Vintage clothing hanging on the rail.
A lovely shop in St Petersburg @mire_retro where I got that palm tree dress. Generally love how chic people merchandise vintage stores in Russia. Also, wish my wardrobe looked this neat.

During summer in June, I found the post by @slowfashionseason on @fashionforgood page prompting people to avoid buying new clothes for three months. I knew I was destined for failure, but I wanted to try to change my mindset.

It was hard because it started right when sales began, my Birthday is in July, and I start each day by browsing what's new online.
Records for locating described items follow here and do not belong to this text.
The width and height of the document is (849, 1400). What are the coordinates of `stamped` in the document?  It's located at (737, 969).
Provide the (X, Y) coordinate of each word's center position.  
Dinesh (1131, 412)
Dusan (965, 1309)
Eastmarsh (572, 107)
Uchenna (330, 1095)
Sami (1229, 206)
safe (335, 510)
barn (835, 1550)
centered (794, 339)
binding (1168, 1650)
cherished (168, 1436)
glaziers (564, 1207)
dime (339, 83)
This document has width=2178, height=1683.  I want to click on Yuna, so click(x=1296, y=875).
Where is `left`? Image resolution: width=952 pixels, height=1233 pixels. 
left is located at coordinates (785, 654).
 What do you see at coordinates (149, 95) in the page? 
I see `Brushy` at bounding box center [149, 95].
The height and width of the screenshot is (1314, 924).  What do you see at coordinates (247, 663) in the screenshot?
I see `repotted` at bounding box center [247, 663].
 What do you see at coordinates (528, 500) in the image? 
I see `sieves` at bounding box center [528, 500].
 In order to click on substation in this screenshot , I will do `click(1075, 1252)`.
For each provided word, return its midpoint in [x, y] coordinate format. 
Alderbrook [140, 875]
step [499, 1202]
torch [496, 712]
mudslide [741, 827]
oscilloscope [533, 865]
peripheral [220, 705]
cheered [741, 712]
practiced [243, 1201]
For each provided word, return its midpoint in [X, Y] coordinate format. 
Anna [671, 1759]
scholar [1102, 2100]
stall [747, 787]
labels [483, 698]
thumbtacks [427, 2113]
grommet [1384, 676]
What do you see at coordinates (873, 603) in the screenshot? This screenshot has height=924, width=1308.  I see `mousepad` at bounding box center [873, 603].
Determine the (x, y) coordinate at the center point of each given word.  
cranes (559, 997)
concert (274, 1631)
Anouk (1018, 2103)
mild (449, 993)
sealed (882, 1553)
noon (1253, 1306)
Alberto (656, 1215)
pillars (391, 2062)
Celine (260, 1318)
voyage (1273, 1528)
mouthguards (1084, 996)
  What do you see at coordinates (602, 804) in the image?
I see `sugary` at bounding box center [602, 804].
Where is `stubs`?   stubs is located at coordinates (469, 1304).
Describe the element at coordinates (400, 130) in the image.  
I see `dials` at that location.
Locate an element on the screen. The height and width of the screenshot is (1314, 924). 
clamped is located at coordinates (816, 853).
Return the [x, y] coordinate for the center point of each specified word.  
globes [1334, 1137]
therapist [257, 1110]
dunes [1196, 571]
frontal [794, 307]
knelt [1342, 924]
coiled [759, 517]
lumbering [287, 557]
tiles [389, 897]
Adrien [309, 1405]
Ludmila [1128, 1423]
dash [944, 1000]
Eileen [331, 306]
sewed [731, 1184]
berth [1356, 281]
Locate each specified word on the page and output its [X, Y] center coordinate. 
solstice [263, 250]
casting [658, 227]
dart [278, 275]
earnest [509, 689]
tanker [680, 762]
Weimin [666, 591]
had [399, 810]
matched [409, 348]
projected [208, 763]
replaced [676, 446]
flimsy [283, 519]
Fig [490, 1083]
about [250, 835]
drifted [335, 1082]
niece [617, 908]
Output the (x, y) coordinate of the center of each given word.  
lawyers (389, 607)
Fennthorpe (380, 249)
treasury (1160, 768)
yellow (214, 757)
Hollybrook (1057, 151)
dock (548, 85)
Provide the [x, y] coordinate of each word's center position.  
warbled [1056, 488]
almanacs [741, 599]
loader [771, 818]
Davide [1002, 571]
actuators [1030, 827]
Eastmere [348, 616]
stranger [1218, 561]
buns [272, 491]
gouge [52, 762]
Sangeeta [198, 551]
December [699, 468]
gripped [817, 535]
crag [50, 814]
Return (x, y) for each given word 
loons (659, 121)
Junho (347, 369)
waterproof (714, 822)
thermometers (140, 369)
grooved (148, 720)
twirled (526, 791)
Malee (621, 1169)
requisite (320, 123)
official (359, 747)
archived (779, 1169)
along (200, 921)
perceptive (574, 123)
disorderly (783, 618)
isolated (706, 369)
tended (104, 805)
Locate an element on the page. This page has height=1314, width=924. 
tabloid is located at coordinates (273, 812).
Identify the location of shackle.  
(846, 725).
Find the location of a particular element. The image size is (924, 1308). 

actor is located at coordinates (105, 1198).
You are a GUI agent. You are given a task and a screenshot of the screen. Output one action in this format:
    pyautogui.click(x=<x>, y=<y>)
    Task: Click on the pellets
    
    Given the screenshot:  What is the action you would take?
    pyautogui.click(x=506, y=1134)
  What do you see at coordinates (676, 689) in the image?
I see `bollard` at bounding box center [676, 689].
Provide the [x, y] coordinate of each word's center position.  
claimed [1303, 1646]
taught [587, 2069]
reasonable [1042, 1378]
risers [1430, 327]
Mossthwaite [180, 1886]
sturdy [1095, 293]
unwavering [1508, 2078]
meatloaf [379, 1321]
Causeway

I did buy three new pairs of shoes, a piece of jewellery, a jumpsuit by Gung Ho, a hat by Mu Du London and two traditional Russian scarves because I'm hardly ever there and I can only buy it there.

At the beginning of the challenge, I went Harrods (I do not remember why, but I had to) and I 'accidentally' ended up on the 5th floor in the shoe section. That's THE danger zone, where I tried so many shoes, I ended up buying two pairs for myself. My excuse was: one is Old Céline (Phoebe Philo fan over here), the other was Manolo Blahnik. I always go Manolo during summer sale, because his shoes work very well for me, but being expensive, I wait till summer sale to treat myself to a pair.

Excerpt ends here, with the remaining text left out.